[Auckland, New Zealand-based writer Keith Shackleton, an occasional contributor to Buzz Bands LA, is a native of the U.K. who was around for The Beat – known as The English Beat in the U.S. – and all the other music he discusses in this essay:]
By Keith Shackleton
Late-’70s British post-punk music can be characterized by serried trenchcoat-clad ranks of young men poking desultorily at synthesisers or scratching out wiry mutant guitar scribbles, played out against a background of economic uncertainty, an energy crisis and a winter of discontent. There was grim determination, but precious little joy, in their baleful experimentation: grey music for grey times. The musical direction of a group of scenesters from the English Midlands, however, was a little more black and white.
2-Tone (both record label and cultural influence) had a style and sensibility culled from the ’60s Mod movement. Its musical protagonists fused early soul music and Jamaican ska, delivered with all the energy of the preceding punk period and not a little of its political cut and thrust, and The Beat (as I know them – across the pond, they are The English Beat) were probably the best equipped to succeed.

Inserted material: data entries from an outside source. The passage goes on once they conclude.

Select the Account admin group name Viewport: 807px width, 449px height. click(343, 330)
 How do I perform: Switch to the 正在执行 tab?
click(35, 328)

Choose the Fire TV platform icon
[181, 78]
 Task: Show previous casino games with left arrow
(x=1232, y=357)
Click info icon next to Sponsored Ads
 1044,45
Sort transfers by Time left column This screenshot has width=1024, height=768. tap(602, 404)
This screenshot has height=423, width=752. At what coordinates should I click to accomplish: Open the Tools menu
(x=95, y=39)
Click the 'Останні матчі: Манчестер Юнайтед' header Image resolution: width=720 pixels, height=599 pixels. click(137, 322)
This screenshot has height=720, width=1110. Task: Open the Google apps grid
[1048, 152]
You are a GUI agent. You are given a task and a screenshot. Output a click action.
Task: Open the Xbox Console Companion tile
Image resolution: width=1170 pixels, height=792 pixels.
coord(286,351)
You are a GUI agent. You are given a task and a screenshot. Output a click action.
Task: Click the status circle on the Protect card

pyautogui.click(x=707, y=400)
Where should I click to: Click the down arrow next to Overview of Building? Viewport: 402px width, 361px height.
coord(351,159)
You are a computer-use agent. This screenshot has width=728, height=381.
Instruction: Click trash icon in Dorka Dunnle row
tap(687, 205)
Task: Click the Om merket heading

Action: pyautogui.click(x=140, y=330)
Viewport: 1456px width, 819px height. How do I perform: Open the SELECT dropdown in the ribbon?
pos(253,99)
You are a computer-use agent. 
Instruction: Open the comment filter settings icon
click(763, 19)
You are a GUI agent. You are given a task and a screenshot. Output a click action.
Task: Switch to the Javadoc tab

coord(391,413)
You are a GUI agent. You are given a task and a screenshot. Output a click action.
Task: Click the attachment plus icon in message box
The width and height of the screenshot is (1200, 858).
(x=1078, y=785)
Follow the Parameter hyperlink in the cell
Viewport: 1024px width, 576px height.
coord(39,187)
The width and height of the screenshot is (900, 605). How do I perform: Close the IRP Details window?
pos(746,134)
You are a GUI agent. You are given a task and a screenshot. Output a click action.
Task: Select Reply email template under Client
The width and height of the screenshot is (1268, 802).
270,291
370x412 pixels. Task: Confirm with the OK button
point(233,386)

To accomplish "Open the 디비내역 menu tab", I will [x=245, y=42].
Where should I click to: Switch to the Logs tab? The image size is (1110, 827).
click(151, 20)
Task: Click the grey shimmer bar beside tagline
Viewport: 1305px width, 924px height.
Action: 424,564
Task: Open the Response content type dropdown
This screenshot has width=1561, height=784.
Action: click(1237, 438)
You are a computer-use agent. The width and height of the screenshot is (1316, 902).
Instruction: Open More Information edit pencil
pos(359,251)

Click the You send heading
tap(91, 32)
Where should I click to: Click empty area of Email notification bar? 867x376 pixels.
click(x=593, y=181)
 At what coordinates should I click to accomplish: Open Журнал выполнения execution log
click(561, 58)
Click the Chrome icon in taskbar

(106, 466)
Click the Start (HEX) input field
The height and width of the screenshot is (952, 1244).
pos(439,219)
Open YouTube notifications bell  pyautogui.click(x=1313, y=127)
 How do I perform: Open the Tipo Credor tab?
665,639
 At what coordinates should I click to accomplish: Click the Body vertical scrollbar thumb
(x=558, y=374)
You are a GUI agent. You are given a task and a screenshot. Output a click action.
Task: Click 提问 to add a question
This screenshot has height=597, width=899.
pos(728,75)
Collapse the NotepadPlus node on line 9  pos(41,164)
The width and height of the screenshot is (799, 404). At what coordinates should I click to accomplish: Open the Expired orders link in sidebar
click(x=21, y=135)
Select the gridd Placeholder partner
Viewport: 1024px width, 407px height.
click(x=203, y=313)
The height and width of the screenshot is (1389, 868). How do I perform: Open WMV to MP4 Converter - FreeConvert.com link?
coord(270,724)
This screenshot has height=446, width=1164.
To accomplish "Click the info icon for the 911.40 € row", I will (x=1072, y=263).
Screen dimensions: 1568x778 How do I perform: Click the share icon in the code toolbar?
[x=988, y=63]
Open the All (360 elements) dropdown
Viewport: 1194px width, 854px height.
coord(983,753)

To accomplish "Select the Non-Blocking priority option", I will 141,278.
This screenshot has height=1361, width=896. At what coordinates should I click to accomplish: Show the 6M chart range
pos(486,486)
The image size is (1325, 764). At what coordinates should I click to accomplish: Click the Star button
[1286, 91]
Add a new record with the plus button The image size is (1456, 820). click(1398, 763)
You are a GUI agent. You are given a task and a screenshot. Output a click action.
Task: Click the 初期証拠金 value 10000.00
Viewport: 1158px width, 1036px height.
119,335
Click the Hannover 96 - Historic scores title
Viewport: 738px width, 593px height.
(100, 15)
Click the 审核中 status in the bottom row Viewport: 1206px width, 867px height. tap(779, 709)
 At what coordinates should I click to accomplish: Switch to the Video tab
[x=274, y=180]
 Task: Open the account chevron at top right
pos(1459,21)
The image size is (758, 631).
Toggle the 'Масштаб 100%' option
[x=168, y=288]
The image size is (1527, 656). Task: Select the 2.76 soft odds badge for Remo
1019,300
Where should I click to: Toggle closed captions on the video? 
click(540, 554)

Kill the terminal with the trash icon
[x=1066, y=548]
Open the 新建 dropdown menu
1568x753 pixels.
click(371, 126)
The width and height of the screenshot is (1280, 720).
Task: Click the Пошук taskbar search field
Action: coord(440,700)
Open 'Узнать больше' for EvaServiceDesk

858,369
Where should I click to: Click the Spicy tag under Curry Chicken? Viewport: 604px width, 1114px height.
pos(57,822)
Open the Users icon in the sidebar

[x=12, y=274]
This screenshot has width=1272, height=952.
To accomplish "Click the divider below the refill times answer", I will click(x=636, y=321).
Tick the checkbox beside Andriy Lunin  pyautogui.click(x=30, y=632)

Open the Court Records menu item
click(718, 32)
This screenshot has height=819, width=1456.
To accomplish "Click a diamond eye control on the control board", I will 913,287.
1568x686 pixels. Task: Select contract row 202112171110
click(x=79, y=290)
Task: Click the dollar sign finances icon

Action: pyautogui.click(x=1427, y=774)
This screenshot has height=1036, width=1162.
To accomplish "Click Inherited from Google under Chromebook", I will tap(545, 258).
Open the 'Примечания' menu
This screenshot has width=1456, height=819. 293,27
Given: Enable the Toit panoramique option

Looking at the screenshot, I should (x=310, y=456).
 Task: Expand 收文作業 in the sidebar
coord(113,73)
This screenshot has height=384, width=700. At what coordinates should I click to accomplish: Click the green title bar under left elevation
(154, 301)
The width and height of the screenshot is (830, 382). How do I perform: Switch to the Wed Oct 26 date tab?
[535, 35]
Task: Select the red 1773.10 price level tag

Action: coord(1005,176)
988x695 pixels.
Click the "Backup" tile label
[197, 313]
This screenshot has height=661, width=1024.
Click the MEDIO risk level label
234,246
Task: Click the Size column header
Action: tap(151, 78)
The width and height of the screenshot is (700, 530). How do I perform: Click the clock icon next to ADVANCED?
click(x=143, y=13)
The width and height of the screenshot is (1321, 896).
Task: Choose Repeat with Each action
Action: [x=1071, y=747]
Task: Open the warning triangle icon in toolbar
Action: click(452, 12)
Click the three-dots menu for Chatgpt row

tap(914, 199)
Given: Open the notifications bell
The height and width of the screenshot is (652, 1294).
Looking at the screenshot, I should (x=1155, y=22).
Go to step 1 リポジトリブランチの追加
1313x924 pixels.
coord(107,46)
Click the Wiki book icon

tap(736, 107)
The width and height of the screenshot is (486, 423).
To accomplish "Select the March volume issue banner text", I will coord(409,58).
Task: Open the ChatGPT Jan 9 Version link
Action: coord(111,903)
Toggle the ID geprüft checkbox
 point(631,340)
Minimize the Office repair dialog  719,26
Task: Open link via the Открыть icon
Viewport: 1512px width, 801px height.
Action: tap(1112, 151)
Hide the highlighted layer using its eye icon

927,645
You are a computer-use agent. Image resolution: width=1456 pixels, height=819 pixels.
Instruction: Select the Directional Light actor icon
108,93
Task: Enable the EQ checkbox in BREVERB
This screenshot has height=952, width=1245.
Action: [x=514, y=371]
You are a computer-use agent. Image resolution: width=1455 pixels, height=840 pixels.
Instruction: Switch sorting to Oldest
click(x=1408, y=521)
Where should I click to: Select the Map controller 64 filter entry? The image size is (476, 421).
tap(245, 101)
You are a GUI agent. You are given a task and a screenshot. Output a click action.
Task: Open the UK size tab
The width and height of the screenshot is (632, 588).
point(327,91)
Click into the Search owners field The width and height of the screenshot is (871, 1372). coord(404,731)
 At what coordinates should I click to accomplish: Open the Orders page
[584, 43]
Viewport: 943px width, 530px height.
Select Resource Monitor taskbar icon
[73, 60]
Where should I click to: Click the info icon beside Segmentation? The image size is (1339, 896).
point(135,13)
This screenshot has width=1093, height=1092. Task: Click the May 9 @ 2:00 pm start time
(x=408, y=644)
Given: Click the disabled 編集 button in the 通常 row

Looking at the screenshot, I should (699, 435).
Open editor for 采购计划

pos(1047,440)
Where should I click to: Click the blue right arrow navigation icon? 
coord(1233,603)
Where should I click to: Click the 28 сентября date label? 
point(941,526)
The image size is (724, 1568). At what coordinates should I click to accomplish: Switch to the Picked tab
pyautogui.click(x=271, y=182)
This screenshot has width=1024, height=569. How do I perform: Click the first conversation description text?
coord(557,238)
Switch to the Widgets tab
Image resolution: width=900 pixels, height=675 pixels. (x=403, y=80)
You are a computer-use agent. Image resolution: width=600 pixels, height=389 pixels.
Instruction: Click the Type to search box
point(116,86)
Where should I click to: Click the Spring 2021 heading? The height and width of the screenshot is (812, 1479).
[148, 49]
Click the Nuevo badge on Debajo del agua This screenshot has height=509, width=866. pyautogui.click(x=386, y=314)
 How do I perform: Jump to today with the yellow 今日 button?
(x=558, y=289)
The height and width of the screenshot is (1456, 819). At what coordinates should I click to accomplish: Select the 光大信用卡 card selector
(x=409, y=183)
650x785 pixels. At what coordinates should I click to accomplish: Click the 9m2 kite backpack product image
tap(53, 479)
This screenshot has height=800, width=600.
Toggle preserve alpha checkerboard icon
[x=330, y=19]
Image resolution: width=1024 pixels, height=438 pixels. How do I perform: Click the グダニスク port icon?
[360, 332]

The Specials, driven by the keyboards of label instigator Jerry Dammers and fronted by the Hall/Golding/Staples triumvirate, were a mighty presence at the forefront of this second wave of ska, and lovable Londoners Madness were headed for cheeky-chappy chartdom as soon as their debut single – an homage to ska legend Prince Buster – was pressed. But The Beat had it all: a photogenic multiracial line up, popular appeal, sound politics and instrumental and vocal dexterity. The band provide the firmest foundation possible for frontmen Dave Wakeling and “Ranking Roger” Charlery: Andy Cox’s twitching guitar and the light touch of David Steele’s bass, propelled by the effortless polyrhythms of Everett Morton. Add elder statesman Lionel Augustus ‘Saxa’ Martin to the mix: The Beat were a prodigious lineup.
There’s not an ounce of fat on the just-about-perfect debut long player: “I Just Can’t Stop It” (1980) contains seven skittish originals, a good-natured lope through Andy Williams’ “Can’t Get Used to Losing You” and tips its hat to Prince Buster (twice) and reggae trio The Pioneers. Covering new ground, sophomore effort “Wha’ppen?” (1981) lands plenty of smart middleweight punches with “Doors Of Your Heart” a standout, but never quite delivers a knockout blow.
At first listen, the same could be said of the band’s final statement “Special Beat Service” (1982), but stay with it – this mature, thoughtful collection runs deep and contains some pure pop gems. Outward looking, accentuated by the cover: Saxa as African potentate surrounded by security detail and retinue cross an runway underneath a vintage Vickers VC10 jet. Abroad, the increasing breadth and scope of band’s work was well-received and promised much, with “I Confess” and “Save It For Later” pushing the upper reaches of Billboard. At home, however, chart placings were on the wane, and the band’s creative core moved in different directions. Wakeling formed General Public with the Clash’s Mick Jones, Cox and Steele enjoying great success with actor/singer Roland Gift as Fine Young Cannibals.
The Beat’s songs are still toured today. Ranking Roger has a U.K. lineup, but California resident Wakeling is most active, currently on an extended jaunt through North America with seven dates in Australia and New Zealand.
July 10th saw the release of a wallet-emptying box set called “The Complete Beat” on Shout! Factory, including all three studio albums with bonus material, a disc of dub versions and rarities, plus John Peel show sessions and late-period live tracks. Fan favorites are present and correct in the five-CD set – a pell-mell dash through The Miracles’ “Tears Of A Clown” in session for John Peel, the extended politico-dub of “Stand Down Margaret,” and three versions of the classic “Which Side Of The Bed,” formerly hidden away on the B-side of “Hit It,” among them.
The box set title is no misnomer: It catalogs the legacy of a great British band. There’s a distillation “Keep the Beat: The Very Best of the English Beat” out too, but if you’re a fan like me, spring for the big box if you can – there’s much more to The Beat than can be contained on a single disc.
||| Live: The English Beat plays July 29 at the Orange County Fair in Costa Mesa. They also play Sept. 28 at the Coach House in San Juan Capistrano and Sept. 29 at Saint Rocke in Hermosa Beach.